Roads for Prosperity was finally dealt a death blow in 1994, when a government committee concluded that what environmentalists had been saying for years was correct – building more roads encourages more traffic. The way to ease congestion and pollution was not to accommodate more of it, but to take measures to control car use. Tory transport policy collapsed.

When Labour came to power, most of the road schemes were suspended. Ministers scorned “predict and provide”. “I will have failed,” said John Prescott in 1997, “if in five years there are not many more people using public transport and far fewer journeys by car.” The road protesters, it seemed, could roll up their sleeping bags and go home. We had lost Twyford Down, Penn Wood, Solsbury Hill, but we seemed, in the end, to have won the war.

How wrong we were. What seemed in 1997 to be a peace treaty now turns out to have been a lull while the enemy sent behind the lines for more ammunition. Today, new roads are springing up all over the country – soon, in the latest instalment, we can expect confirmation of £6bn worth of new 12-lane “freeways” based, as ever with new Labour, on the American model. Prescott failed, and very publicly: traffic growth, far from falling, has risen by 7 per cent since 1997, and it keeps on rising. Scared by fuel protests and the powerful roads lobby, the government has given up.

But Labour’s broken promises on road traffic reduction pale beside something that is about to hit this country like a tornado. Something which shows that “predict and provide” is alive and well, and which suggests that the battles we fought ten years ago might have to be fought all over again: airport expansion.

Air traffic is growing at enormous speed, fuelled by artificially cheap fuel (airline fuel is untaxed), government subsidies and the rise of budget airlines. The then transport minister John Spellar summed up the problem in April last year: “We published forecasts up to 2030 . . . 500 million passengers [a year], of which 300 million will be in the south-east. These are very big numbers.” He was right there: those numbers represent a tripling of the current number of air passengers. Today’s airports have no chance of being able to cope. To provide for such a vast increase would require the equivalent of six new airports the size of Heathrow. It must be obvious to everyone that it can’t, and shouldn’t, be done.

Obvious, that is, to everyone but the government, and the air transport lobby standing at its shoulder. Labour’s solution? Simple, and miserably depressing: it has predicted – now it must provide.

An air transport white paper later this year will explain exactly how it will be done. But it is widely expected to involve a slew of new airports and runways in some of Britain’s best countryside. “UK airports,” says Spellar, “have a major role to play in maintaining the health of our national economy as well as our international competitiveness.” And when international competitiveness is at stake new Labour, like the Conservatives, will make whatever sacrifices are necessary.

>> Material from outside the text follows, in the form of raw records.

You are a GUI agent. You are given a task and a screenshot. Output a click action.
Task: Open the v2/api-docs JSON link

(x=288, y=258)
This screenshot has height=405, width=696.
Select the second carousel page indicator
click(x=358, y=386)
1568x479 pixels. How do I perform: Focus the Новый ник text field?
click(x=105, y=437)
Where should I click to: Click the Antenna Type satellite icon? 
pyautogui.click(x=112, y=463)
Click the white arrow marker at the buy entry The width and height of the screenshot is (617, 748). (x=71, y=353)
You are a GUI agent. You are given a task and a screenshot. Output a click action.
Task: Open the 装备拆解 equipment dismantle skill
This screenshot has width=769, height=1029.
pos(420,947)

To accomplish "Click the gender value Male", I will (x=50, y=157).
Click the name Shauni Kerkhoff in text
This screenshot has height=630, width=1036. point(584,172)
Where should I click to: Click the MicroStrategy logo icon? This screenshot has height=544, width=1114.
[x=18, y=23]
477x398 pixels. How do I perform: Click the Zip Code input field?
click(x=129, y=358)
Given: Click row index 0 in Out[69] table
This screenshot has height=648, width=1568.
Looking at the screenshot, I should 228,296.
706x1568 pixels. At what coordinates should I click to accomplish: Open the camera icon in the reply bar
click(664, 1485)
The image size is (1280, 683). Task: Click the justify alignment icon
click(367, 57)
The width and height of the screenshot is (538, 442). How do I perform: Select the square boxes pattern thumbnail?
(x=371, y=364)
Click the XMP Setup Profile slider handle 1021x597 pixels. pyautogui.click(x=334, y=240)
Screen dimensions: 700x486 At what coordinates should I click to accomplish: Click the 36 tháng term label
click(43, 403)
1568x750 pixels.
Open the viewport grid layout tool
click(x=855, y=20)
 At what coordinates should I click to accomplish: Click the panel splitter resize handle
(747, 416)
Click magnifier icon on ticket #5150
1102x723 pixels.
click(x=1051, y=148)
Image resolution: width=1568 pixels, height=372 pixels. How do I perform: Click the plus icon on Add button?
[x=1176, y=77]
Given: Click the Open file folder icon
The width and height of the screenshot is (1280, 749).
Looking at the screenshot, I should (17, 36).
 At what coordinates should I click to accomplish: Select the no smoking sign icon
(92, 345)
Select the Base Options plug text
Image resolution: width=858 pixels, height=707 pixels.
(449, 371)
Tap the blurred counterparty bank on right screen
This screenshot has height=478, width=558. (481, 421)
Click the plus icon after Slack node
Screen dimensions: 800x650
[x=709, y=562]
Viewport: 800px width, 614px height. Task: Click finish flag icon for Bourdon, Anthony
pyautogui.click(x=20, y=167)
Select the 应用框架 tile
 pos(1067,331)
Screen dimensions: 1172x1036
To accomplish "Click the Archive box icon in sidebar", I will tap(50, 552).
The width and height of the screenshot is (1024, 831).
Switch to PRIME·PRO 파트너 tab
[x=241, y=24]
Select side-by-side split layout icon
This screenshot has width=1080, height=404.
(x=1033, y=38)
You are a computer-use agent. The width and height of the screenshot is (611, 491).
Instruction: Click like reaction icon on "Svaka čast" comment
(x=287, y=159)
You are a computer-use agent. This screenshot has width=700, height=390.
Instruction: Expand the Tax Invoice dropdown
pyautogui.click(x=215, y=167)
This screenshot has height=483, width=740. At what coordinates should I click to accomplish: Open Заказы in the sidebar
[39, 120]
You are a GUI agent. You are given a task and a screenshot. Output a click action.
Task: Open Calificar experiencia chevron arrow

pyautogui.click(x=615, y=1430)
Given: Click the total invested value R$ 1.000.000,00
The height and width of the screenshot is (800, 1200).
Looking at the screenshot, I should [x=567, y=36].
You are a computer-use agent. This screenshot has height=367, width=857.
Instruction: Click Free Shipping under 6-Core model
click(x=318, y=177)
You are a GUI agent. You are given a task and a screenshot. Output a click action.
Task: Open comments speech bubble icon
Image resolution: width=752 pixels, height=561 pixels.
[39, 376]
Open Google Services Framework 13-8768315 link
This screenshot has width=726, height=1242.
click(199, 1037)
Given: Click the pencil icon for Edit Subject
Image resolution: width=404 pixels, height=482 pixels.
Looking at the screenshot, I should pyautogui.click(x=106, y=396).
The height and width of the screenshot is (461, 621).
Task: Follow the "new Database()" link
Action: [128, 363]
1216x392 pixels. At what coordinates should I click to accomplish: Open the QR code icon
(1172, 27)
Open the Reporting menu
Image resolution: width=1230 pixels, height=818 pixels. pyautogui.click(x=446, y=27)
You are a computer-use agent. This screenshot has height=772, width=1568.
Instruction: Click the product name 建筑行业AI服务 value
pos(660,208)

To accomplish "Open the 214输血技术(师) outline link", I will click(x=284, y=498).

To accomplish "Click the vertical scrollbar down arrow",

This time around, the sacrifices look likely to be every bit as painful as before. Options being considered by the government include the expansion of up to 17 airports, and the construction of two entirely new ones on virgin countryside. Research carried out by the Campaign to Protect Rural England shows some of the likely effects. An area the size of Cheshire, most of it rural, newly polluted by aircraft noise that will affect more than 600,000 people – double the current figure. The loss of 73 square kilometres of agricultural and greenbelt land, 44 sites of special scientific interest, seven areas of outstanding natural beauty, 319 listed buildings, 49 scheduled ancient monuments. The construction of almost 200,000 new houses and – irony of ironies – lots of new roads to service the terminals. And all this is without even considering the wider impacts on climate change, to which air travel is one of the fastest-growing contributors, and which Tony Blair insists he wants to halt.

It seems to me that I’ve stepped back in time; that those in power have learnt nothing from the road wars. We are right back where we began, because this government, like every other before it, has given up trying to tame the machine. We are, once again, sacrificing the future for the present, and once those ancient villages, those steeples and copses and lanes and barrows, those hedgerows and meadows and hillsides and still, silent ponds are gone, they are gone for good.

Today, we spend our weekends in Barcelona as unthinkingly as our grandparents spent theirs in Margate, and we enjoy it. But everything has its price, and the price for experiencing so easily the wonders of other countries is the destruction of the wonders of our own. If the airports are built, it may be that we will wake up again, as we did in the 1990s, to what is happening and why. It may be, however, that this time it will be too late. “And that,” as Philip Larkin wrote 30 years ago, “will be England gone.”

Yet it doesn’t have to happen. This time, perhaps we could stop it before it even gets going. There are heartening signs already: across the country, local protests are rumbling into life, and communities are organising to try to protect their landscapes. Perhaps, as a society, we have our chances and our choices all over again. Perhaps our growth-obsessed government will even wake up and take responsibility itself.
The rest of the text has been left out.